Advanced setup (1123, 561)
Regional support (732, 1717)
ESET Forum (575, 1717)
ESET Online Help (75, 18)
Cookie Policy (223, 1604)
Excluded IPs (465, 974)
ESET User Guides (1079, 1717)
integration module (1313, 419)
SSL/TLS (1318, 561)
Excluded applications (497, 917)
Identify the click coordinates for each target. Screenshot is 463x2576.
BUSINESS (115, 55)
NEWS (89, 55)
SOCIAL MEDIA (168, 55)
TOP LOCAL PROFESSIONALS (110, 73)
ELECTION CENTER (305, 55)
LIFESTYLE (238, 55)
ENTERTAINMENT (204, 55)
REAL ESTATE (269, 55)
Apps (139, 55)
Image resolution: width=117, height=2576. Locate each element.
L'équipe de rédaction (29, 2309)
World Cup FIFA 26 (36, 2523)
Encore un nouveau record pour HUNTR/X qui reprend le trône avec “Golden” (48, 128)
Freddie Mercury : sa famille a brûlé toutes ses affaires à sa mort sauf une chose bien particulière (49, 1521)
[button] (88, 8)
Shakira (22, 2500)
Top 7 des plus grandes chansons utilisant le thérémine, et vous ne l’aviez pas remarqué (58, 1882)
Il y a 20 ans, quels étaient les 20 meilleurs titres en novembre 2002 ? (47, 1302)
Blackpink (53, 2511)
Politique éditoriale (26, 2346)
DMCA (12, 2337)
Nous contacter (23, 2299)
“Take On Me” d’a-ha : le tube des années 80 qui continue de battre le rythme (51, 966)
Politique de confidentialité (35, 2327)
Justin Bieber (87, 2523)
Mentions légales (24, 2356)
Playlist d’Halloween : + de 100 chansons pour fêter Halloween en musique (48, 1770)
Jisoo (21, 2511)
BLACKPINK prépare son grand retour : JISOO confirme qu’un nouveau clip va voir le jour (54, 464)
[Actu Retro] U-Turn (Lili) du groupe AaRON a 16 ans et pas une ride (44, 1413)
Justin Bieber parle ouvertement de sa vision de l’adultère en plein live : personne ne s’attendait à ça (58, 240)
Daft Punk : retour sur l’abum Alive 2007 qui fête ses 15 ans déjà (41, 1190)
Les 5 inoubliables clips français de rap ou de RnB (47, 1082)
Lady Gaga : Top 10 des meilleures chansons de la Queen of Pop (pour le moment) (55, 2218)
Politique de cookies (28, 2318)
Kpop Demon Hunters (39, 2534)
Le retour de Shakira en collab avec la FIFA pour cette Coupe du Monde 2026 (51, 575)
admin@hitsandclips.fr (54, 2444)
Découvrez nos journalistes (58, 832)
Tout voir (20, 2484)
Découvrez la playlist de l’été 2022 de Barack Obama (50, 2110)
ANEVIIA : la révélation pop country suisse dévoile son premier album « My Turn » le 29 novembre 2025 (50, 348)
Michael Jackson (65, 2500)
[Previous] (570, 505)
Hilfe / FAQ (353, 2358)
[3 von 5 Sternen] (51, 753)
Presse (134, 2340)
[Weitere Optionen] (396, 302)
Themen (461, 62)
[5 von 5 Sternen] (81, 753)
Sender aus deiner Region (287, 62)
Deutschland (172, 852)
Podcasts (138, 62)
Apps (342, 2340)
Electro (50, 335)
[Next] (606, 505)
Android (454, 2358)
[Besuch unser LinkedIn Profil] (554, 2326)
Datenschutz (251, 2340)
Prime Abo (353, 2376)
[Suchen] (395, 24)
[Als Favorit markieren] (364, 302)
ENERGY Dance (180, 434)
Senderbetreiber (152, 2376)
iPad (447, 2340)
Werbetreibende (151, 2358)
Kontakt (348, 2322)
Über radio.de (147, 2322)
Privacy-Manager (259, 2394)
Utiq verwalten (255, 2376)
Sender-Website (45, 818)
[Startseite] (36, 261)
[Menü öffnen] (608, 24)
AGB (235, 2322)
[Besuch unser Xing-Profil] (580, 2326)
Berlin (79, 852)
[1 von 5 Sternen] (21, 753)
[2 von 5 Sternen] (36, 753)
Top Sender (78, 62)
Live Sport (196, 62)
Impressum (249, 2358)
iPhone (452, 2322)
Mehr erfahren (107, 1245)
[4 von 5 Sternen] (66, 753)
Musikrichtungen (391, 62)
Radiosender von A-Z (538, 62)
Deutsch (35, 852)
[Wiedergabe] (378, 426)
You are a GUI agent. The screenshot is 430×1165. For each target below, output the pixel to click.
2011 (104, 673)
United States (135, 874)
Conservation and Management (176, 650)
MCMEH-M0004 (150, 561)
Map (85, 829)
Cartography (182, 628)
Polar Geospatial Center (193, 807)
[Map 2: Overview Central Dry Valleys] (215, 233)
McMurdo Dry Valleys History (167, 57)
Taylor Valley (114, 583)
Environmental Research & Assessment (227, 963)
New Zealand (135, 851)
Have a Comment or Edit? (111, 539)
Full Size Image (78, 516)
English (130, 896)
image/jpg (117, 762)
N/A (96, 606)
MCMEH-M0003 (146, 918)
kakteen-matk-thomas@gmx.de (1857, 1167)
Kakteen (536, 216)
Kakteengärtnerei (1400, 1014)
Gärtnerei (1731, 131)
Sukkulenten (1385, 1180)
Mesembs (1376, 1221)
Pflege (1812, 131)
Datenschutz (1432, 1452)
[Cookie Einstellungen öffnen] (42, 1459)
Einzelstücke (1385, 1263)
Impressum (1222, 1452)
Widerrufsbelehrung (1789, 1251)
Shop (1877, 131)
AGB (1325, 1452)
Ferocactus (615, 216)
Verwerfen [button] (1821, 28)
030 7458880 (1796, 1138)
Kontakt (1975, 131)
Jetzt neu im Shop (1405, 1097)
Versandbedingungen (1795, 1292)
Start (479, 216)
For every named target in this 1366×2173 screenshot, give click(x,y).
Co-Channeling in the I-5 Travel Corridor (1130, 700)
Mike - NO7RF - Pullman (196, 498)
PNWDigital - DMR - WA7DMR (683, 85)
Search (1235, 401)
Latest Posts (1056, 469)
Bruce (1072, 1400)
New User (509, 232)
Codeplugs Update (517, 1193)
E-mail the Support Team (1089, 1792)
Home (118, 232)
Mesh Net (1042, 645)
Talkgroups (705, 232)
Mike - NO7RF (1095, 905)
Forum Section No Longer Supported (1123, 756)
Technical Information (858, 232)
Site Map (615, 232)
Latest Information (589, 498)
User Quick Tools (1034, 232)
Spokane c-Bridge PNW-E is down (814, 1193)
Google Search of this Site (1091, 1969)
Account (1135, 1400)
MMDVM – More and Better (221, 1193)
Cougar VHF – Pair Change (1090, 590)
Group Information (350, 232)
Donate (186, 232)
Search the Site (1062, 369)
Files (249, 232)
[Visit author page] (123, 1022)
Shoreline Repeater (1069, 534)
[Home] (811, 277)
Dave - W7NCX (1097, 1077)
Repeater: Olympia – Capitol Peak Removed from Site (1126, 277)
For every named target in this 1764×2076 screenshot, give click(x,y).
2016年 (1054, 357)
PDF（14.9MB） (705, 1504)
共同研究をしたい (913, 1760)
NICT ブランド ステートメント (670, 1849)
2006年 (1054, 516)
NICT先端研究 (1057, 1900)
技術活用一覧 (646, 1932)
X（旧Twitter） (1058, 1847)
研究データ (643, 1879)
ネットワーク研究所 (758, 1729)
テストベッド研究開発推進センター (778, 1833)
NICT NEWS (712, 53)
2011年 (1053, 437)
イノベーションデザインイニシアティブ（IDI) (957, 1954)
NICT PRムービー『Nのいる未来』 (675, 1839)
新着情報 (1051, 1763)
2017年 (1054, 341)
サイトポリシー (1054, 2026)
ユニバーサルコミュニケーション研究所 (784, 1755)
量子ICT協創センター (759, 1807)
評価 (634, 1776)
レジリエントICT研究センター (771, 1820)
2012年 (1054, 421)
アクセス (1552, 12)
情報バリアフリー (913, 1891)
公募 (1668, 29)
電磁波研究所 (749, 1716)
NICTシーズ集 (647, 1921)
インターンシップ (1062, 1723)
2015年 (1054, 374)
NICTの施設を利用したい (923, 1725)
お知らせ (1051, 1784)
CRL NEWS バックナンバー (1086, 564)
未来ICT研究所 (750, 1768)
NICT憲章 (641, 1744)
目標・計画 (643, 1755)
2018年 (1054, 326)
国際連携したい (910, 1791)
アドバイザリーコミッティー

Task item —
Everything above from the line containing "McMurdo Dry Valleys History (167, 57)" down to the line containing "User Quick Tools (1034, 232)" is to be transcribed exactly, with both of those lines included and nothing else added.

Answer to this problem —
McMurdo Dry Valleys History (167, 57)
Taylor Valley (114, 583)
Environmental Research & Assessment (227, 963)
New Zealand (135, 851)
Have a Comment or Edit? (111, 539)
Full Size Image (78, 516)
English (130, 896)
image/jpg (117, 762)
N/A (96, 606)
MCMEH-M0003 (146, 918)
kakteen-matk-thomas@gmx.de (1857, 1167)
Kakteen (536, 216)
Kakteengärtnerei (1400, 1014)
Gärtnerei (1731, 131)
Sukkulenten (1385, 1180)
Mesembs (1376, 1221)
Pflege (1812, 131)
Datenschutz (1432, 1452)
[Cookie Einstellungen öffnen] (42, 1459)
Einzelstücke (1385, 1263)
Impressum (1222, 1452)
Widerrufsbelehrung (1789, 1251)
Shop (1877, 131)
AGB (1325, 1452)
Ferocactus (615, 216)
Verwerfen [button] (1821, 28)
030 7458880 (1796, 1138)
Kontakt (1975, 131)
Jetzt neu im Shop (1405, 1097)
Versandbedingungen (1795, 1292)
Start (479, 216)
For every named target in this 1366×2173 screenshot, give click(x,y).
Co-Channeling in the I-5 Travel Corridor (1130, 700)
Mike - NO7RF - Pullman (196, 498)
PNWDigital - DMR - WA7DMR (683, 85)
Search (1235, 401)
Latest Posts (1056, 469)
Bruce (1072, 1400)
New User (509, 232)
Codeplugs Update (517, 1193)
E-mail the Support Team (1089, 1792)
Home (118, 232)
Mesh Net (1042, 645)
Talkgroups (705, 232)
Mike - NO7RF (1095, 905)
Forum Section No Longer Supported (1123, 756)
Technical Information (858, 232)
Site Map (615, 232)
Latest Information (589, 498)
User Quick Tools (1034, 232)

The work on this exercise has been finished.